Given weights, W, predict estimates the error variance at observation i by MSE*(1/W(i)), where MSE is the mean squared error.

Default: No weights

Output Arguments

ypred

Vector of predicted mean values at Xnew.

yci

Confidence intervals, a two-column matrix with each row providing one interval. The meaning of the confidence interval depends on the settings of the name-value pairs.

Examples

expand all

Predict Responses

Create a nonlinear model of car mileage as a function of weight, and predict the response.

Create an exponential model of car mileage as a function of weight from the carsmall data. Scale the weight by a factor of 1000 so all the variables are roughly equal in size.

load carsmall
X = Weight;
y = MPG;
modelfun = 'y ~ b1 + b2*exp(-b3*x/1000)';
beta0 = [1 1 1];
mdl = fitnlm(X,y,modelfun,beta0);

Create predicted responses to the data.

Xnew = X;
ypred = predict(mdl,Xnew);

Plot the original responses and the predicted responses to see how they differ.

plot(X,y,'o',X,ypred,'x')
legend('Data','Predicted')

Confidence Intervals for Predictions

Create a nonlinear model of car mileage as a function of weight, and examine confidence intervals of some responses.

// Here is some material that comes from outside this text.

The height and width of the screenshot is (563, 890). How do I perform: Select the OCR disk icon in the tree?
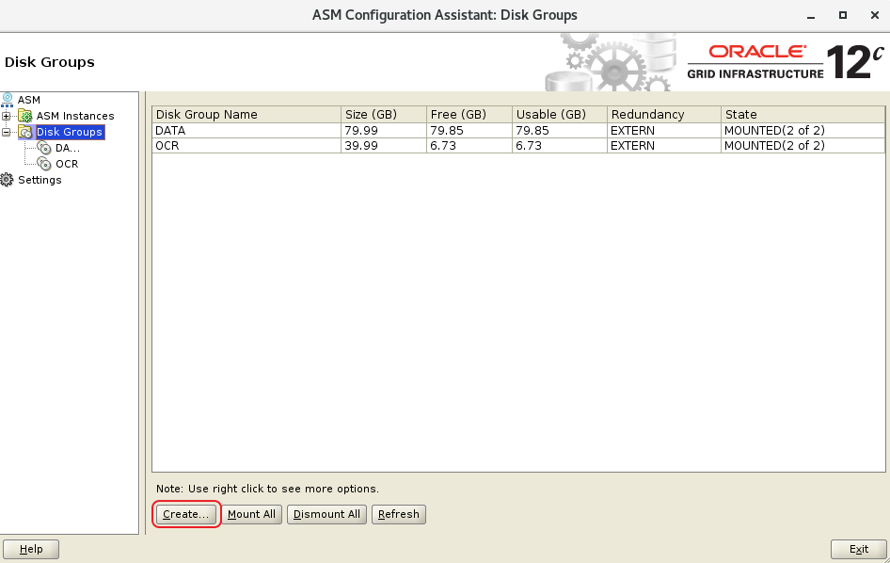click(x=44, y=164)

Create an exponential model of car mileage as a function of weight from the carsmall data. Scale the weight by a factor of 1000 so all the variables are roughly equal in size.

load carsmall
X = Weight;
y = MPG;
modelfun = 'y ~ b1 + b2*exp(-b3*x/1000)';
beta0 = [1 1 1];
mdl = fitnlm(X,y,modelfun,beta0);

Create predicted responses to the smallest, mean, and largest data points.

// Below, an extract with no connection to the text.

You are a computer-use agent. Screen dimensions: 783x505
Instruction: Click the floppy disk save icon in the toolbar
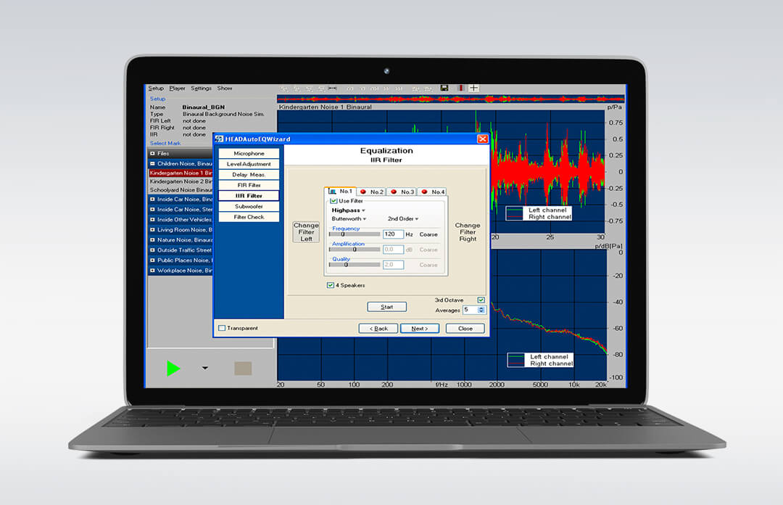[444, 89]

Xnew = [min(X);mean(X);max(X)];
[ypred,yci] = predict(mdl,Xnew)
ypred =
   34.9469
   22.6868
   10.0617

yci =
   32.5212   37.3726
   21.4061   23.9674
    7.0148   13.1086

Simultaneous Confidence Intervals for Robust Fit Curve

Generate sample data from the nonlinear regression model

where b1, b2, and b3 are coefficients, and the error term is normally distributed with mean 0 and standard deviation 0.5.

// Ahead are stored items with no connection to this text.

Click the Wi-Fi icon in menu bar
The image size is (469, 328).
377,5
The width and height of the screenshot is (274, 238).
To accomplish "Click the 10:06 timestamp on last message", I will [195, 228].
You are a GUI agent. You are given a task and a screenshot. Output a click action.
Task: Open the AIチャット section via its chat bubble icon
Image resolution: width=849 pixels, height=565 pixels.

modelfun = @(b,x)(b(1)+b(2)*exp(-b(3)*x));

rng('default') % for reproducibility
b = [1;3;2];
x = exprnd(2,100,1);
y = modelfun(b,x) + normrnd(0,0.5,100,1);

Fit the nonlinear model using robust fitting options.

opts = statset('nlinfit');
opts.RobustWgtFun = 'bisquare';
b0 = [2;2;2];
mdl = fitnlm(x,y,modelfun,b0,'Options',opts);

Plot the fitted regression model and simultaneous 95% confidence bounds.

xrange = [min(x):.01:max(x)]';
[ypred,yci] = predict(mdl,xrange,'Simultaneous',true);

figure()
plot(x,y,'ko') % observed data
hold on
plot(xrange,ypred,'k','LineWidth',2)
plot(xrange,yci','r--','LineWidth',1.5)

Confidence Interval Using Observation Weights

Load sample data.

S = load('reaction');
X = S.reactants;
y = S.rate;
beta0 = S.beta;

Specify a function handle for observation weights, then fit the Hougen-Watson model to the rate data using the specified observation weights function.

a = 1; b = 1;
weights = @(yhat) 1./((a + b*abs(yhat)).^2);
mdl = fitnlm(X,y,@hougen,beta0,'Weights',weights);

Compute the 95% prediction interval for a new observation with reactant levels [100,100,100] using the observation weight function.

[ypred,yci] = predict(mdl,[100,100,100],'Prediction','observation',...
                       'Weights',weights)
ypred =

    1.8149


yci =

    1.5264    2.1033

References

[1] Lane, T. P. and W. H. DuMouchel. "Simultaneous Confidence Intervals in Multiple Regression." The American Statistician. Vol. 48, No. 4, 1994, pp. 315–321.

[2] Seber, G. A. F., and C. J. Wild. Nonlinear Regression. Hoboken, NJ: Wiley-Interscience, 2003.